*** Opening Page excerpt ***
Comment by runevault
10 months ago
Windows 11 is insane to me now. Latest update pressing the button to bring up the power options (power off sleep etc) takes like 1-1.5 seconds from button press for the menu options to come up.
10 months ago
Windows 11 is insane to me now. Latest update pressing the button to bring up the power options (power off sleep etc) takes like 1-1.5 seconds from button press for the menu options to come up.
I’m just so done with Windows, it is complete garbage now and I don’t use that term loosely, I’ve been using it since Windows 3.1.
Chrome removed ublock origin for me today and I thought to myself why am I even on this OS anymore? What’s keeping me here? Decided to use the outrage over that to just make a clean break from Windows too.
I installed Ubuntu tonight, but this time I’m sticking with it. It already feels so good to have the software behave in a way that makes sense and isn’t some dark pattern meant to harm me and extract value somehow from me.
Ubuntu isn't what it used to be, unfortunately. I'm pretty much in love with Aurora [1] nowadays. It's an immutable distro (for a smartphone-like upgrade experience) based on Fedora and KDE, rock solid, sane defaults, a good selection of dev tools, proper nvidia support if you want it, and it feels really snap!
*** Closing Page excerpt ***
### Problem 1
According to the comment thread about Windows 11, how long does the power options menu take to appear after the button is pressed?
### Problem 2
Carry on the comment thread about Windows 11 from where it stops.
The records that come next are not needed for anything here.
*** Opening Data excerpts ***
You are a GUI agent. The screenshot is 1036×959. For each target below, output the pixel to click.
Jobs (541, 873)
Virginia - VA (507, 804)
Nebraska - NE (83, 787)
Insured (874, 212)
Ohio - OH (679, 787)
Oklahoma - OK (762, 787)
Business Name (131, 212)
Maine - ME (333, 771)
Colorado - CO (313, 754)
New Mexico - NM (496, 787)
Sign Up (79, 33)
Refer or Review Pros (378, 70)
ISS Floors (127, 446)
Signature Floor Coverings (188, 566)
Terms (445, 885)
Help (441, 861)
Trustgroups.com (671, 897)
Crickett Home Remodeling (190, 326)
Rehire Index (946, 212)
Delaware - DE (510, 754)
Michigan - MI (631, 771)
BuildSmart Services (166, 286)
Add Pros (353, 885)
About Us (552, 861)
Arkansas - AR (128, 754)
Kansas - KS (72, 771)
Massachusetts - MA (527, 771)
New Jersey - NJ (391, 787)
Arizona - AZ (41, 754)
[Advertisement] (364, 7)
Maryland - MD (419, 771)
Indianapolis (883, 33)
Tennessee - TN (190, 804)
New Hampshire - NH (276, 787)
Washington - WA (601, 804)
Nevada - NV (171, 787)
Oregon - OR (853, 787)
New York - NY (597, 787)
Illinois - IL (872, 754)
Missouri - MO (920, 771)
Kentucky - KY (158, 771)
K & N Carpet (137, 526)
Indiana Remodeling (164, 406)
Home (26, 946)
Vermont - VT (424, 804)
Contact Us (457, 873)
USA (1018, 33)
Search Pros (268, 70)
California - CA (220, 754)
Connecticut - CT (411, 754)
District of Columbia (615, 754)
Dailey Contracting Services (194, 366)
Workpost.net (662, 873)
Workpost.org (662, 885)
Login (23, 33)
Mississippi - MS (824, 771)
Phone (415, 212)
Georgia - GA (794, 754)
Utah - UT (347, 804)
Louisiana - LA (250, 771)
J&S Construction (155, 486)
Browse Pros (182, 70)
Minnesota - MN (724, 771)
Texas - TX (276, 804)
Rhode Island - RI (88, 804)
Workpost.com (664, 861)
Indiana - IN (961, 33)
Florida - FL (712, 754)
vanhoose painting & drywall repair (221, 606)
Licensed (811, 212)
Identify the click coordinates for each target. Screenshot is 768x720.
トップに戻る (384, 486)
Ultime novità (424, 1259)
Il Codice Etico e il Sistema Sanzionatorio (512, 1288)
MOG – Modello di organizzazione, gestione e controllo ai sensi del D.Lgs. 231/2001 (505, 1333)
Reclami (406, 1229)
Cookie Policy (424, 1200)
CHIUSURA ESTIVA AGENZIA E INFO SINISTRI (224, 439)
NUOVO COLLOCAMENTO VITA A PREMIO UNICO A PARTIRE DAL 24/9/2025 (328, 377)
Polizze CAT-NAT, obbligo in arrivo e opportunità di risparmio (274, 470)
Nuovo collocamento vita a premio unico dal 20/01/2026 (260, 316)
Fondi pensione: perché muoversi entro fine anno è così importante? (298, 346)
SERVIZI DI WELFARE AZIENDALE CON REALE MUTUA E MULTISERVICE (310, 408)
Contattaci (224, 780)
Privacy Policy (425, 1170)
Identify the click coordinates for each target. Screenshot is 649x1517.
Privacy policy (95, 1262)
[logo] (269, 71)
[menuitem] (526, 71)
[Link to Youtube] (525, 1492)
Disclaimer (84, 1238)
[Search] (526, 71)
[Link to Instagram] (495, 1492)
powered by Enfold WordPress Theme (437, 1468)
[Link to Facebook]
*** Closing Data excerpts ***
### Written response 1
About 1 to 1.5 seconds.

### Written response 2
[1] https://getaurora.dev/
Just curious, what do you think Aurora itself does better than regular fedora kde?
1 reply →
Mint and/or Fedora, depending on how new your software needs to be.
Ubuntu pushing snaps like MS was the last straw.
I already split time. I have an old Dell laptop running Ubuntu that I do a lot of types of dev on plus general browsing (I'm actually on it right now). I use Windows for games and gamedev, though as I use Godot for gamedev I could pretty easily do that on Linux as well.
It also pisses me off, but I am not paying for Apple prices on personal devices, and since Slackware 2.0 back in 1995, that there is always something that makes me waste weekends on GNU/Linux, so Windows it is.
You want to escape slow UI and bad corporate rulers... and you chose Ubuntu?!
Dude... Mint, Arch / Manjaro, Void, even Alpine is better. Plenty of good and very lean+mean options out there.
Ubuntu is the Windows of the Linux world. Has been for several years now.
Try looking up what Canonical did and still does with the Snap store.
It's not just the OS itself, where some of the slowness can at least be explained by the silo-ed nature of development and the large amount of moving parts. But even when MS gives a small-ish team free reign and a fresh start, the software is just agonizingly slow and buggy.
An example: new PowerToys https://github.com/microsoft/PowerToys/
The FancyZones "window snap" UI takes upwards of half a second to activate when dragging a window and the Zone Editor is at around 5s. All in all it is only very slightly less buggy than 3rd party tiling WMs like komorebic.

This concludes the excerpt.